If Root has generated a patch, two action buttons appear:

* **Show Patch** - view the actual code diff
* **Show in Agentic Factory** - open the animated [Agentic Patching](/platform/agentic-patching) flow

<Note>
  These buttons appear only for CVEs with Root-generated patch artifacts. CVEs resolved by upstream fixes show resolution status without patch artifacts.
</Note>

## Remediation statuses

| Status                 | Meaning                                                              |
| ---------------------- | -------------------------------------------------------------------- |
| **Fixed**              | Root has resolved this CVE. A patched package or image is available. |
| **Working on a Patch** | Root's agents are actively generating a fix.                         |
| **No Fix Available**   | No applicable fix exists. Root continues monitoring.                 |

## SLA tracking

| SLA Status           | Meaning                          |
| -------------------- | -------------------------------- |
| **Met**              | Resolved within the SLA window   |
| **X days remaining** | Actively being worked within SLA |
| **X days past SLA**  | Overdue, Root is prioritizing    |
| **Pending SLA**      | SLA assignment in progress       |

## Affected assets

### List view

A table listing each affected package, its ecosystem, which subscribed images contain it, and the fix status.

### Graph view

Toggle to graph view for a visual map:

* **CVE node** at the center
* **Package nodes** showing which packages contain the vulnerability
* **Image nodes** showing which subscribed images include those packages

The graph is interactive - click nodes for details, zoom and pan for complex dependency trees.

<Tip>
  The graph view is most useful for CVEs with broad impact across multiple packages and images.

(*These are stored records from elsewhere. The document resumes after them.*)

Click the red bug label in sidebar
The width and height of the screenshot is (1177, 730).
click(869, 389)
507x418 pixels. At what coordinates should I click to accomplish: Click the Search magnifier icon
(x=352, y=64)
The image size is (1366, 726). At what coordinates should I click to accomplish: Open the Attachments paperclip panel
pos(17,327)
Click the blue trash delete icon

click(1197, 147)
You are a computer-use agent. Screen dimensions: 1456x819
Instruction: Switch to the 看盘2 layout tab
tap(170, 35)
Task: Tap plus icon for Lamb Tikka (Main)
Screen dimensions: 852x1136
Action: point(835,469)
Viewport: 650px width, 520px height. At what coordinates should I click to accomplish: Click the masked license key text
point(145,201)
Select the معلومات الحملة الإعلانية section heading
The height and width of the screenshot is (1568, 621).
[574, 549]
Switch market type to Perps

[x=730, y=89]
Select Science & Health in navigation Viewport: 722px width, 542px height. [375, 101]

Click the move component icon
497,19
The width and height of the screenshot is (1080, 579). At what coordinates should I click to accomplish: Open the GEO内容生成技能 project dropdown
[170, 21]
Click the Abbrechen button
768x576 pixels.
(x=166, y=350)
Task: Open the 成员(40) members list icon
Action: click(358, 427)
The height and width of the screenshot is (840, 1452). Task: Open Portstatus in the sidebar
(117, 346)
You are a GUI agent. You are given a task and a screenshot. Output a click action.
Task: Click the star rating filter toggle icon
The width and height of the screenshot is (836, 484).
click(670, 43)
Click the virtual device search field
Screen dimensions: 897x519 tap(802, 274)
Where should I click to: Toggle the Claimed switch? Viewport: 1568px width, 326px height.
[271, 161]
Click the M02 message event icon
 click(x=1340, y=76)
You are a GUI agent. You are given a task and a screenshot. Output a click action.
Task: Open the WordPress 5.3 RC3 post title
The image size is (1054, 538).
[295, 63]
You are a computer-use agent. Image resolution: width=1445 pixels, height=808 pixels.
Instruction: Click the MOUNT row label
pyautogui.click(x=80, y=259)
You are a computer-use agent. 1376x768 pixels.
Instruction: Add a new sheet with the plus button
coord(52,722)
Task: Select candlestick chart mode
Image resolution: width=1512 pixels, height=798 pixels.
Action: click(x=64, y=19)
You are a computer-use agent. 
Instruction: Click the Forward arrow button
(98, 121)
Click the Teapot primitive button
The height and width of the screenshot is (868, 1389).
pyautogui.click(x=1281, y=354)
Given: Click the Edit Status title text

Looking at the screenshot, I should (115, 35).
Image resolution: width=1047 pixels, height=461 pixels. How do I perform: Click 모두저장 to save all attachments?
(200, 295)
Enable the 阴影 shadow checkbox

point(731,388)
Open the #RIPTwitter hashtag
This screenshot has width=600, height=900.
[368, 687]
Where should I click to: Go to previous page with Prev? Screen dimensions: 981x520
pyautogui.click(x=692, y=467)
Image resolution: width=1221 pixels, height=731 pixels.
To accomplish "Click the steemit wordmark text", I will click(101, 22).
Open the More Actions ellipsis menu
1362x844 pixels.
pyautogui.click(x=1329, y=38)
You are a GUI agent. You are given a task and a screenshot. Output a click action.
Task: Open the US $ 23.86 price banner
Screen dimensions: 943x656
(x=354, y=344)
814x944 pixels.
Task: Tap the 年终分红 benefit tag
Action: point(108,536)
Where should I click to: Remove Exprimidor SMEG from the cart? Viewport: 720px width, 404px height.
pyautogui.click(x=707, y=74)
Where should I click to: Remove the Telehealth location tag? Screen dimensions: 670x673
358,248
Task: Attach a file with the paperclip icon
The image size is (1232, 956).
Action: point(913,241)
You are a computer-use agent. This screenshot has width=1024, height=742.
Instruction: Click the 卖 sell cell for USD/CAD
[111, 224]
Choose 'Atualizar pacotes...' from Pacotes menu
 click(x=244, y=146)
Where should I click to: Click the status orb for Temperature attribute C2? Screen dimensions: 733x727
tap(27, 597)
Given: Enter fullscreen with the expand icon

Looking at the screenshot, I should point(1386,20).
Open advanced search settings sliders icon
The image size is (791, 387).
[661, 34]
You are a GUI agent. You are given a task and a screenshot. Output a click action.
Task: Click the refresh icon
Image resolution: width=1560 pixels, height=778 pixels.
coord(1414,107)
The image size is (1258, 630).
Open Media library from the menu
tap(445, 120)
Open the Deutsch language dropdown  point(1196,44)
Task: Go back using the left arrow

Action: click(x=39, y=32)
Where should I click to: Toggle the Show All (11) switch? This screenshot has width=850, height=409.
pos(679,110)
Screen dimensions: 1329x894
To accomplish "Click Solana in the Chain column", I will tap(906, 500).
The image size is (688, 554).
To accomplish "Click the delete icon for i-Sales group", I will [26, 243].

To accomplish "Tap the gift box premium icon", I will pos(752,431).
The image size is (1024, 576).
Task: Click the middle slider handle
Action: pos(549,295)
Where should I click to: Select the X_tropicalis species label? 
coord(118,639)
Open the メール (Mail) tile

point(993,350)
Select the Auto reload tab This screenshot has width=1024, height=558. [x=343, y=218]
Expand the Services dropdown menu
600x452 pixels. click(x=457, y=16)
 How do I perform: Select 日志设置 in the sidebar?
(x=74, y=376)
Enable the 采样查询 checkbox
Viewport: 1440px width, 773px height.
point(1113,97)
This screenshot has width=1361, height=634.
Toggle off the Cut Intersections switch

For a CVE in a single package, the list view is more practical.
</Tip>

## How to get here

CVE IDs are clickable throughout the platform:

| From                  | How                                            |
| --------------------- | ---------------------------------------------- |
| **Security Findings** | Click any CVE ID                               |
| **Image Report**      | Click a CVE in any tab                         |
| **Library Report**    | Click a CVE in the vulnerability table         |
| **My Library**        | Navigate to a package report, then click a CVE |
| **Direct URL**        | `app.root.io/vulnerabilities/CVE-YYYY-NNNNN`   |

## Public vs. logged-in views

* **Public visitors** see CVE metadata, general affected packages, and Root's remediation status.
* **Logged-in users** additionally see organization-specific affected assets, SLA status, patch artifacts, and the Agentic Factory visualization.